“Enxergamos o mercado internacional como uma via de duas mãos, trazendo para os investidores locais alternativas de diversificação em dólar, com a eterna discussão de quando isso vai acontecer de fato, de forma intensa, dado o juro a 15% e muito concentração em renda fixa. E outro pilar é ‘vender Brasil‘, e temos tido diversas ações, tentando vender nossa expertise para o estrangeiro. Não é fácil, pela volatilidade da moeda e pela falta de conhecimento. É uma combinação de fatores que não é trivial”, afirma Ricardo Eleutério, diretor de operações (COO, na sigla em inglês) da Bradesco Asset Management.
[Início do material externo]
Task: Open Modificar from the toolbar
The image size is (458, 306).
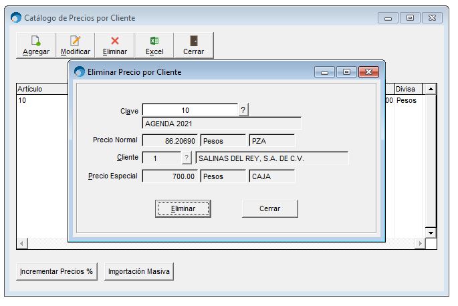Action: point(76,45)
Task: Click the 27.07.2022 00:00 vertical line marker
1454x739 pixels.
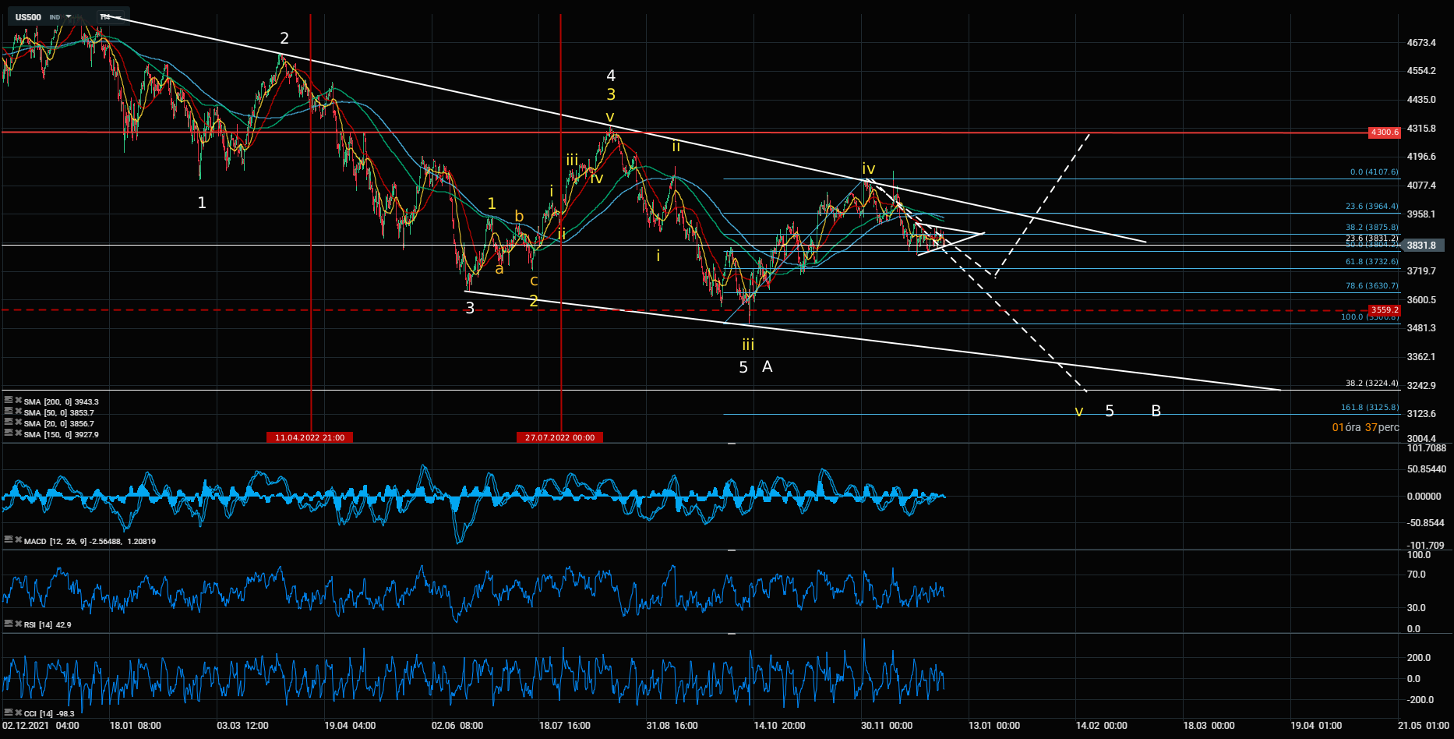Action: [559, 437]
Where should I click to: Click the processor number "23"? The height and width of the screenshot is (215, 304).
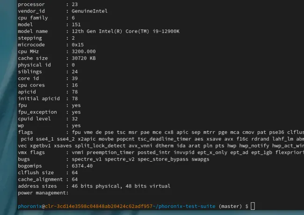pyautogui.click(x=74, y=4)
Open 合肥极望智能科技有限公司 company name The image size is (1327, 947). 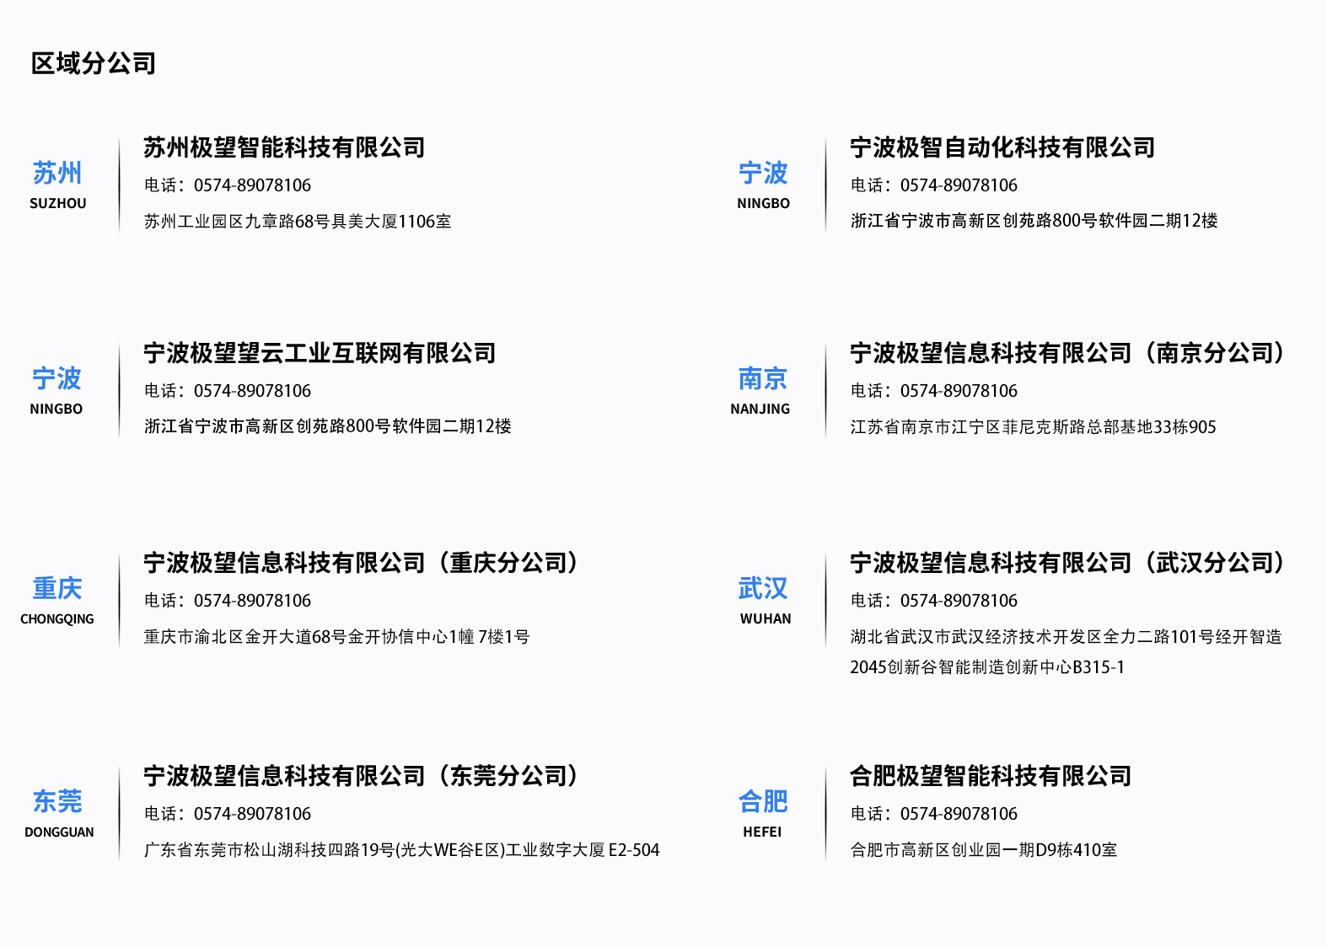pyautogui.click(x=991, y=776)
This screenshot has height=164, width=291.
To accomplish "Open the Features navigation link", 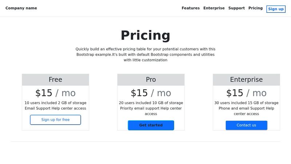I will (x=191, y=8).
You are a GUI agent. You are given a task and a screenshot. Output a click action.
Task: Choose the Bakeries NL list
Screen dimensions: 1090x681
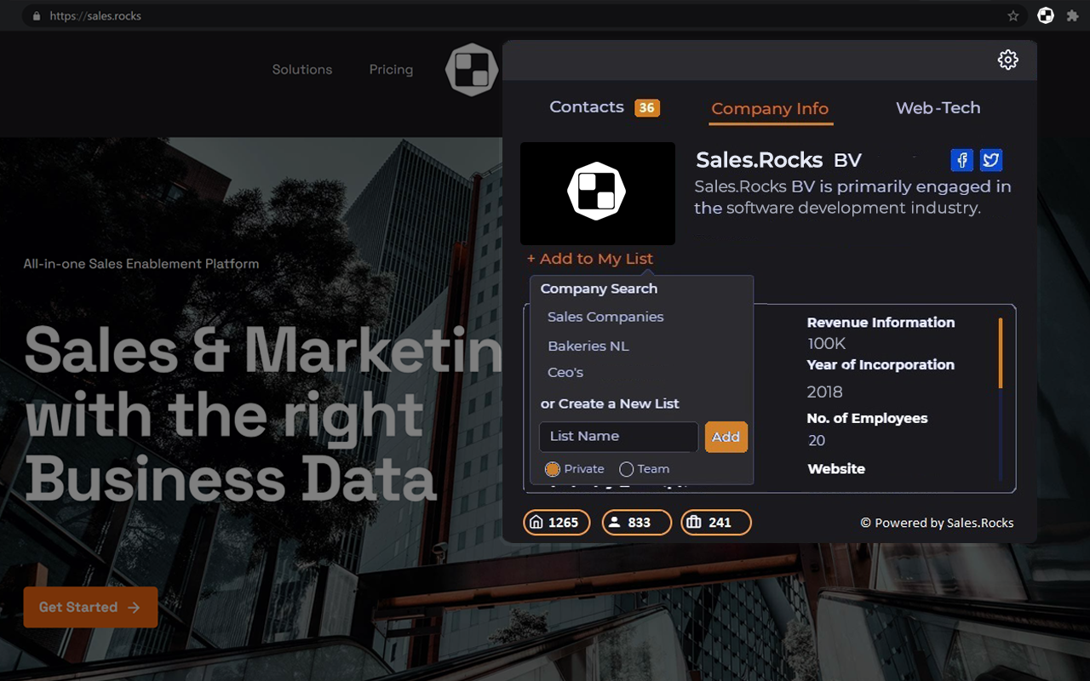[588, 346]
Segundo Eleutério, o principal pilar da estratégia não é falar de cenário, mas sim vender as oportunidades do mercado brasileiro. “Falar só de Brasil, vender o ‘single country‘, não é fácil pela perspectiva de concentração em um único país”, diz o executivo. Ele menciona que falar sobre o tamanho do juro real brasileiro, por exemplo, não é motivo suficiente para “emplacar” a alocação do estrangeiro.
Por outro lado, Eleutério destaca que em termos de questões regulatórias, o mercado brasileiro está mais à frente do que o investidor estrangeiro observa. “É um desafio explicar para os americanos a robustez do nosso mercado. O Brasil é visto como um país de alto risco, sem ter controles regulatórios ou em desenvolvimento. Então nosso trabalho é explicar esses processos, controles e robustez que nos permite receber investimentos do mercado americano”, afirma Vinicius Rodrigues, diretor-executivo da BTG Pactual US Capital LLC.
David Rincón, responsável pelo Desenvolvimento de Negócios na América do Sul na Creand Wealth & Securities, trouxe o ponto de vista do estrangeiro, avaliando que o Brasil tem potencial para ganhar espaço se as instituições seguirem disseminando esse conhecimento. “O sentimento que o estrangeiro tem de Brasil é misto. Eles sabem do potencial, das oportunidades, mas ainda tem a questão de ser um mercado emergente. Ainda há falta de conhecimento real sobre o mercado”, diz.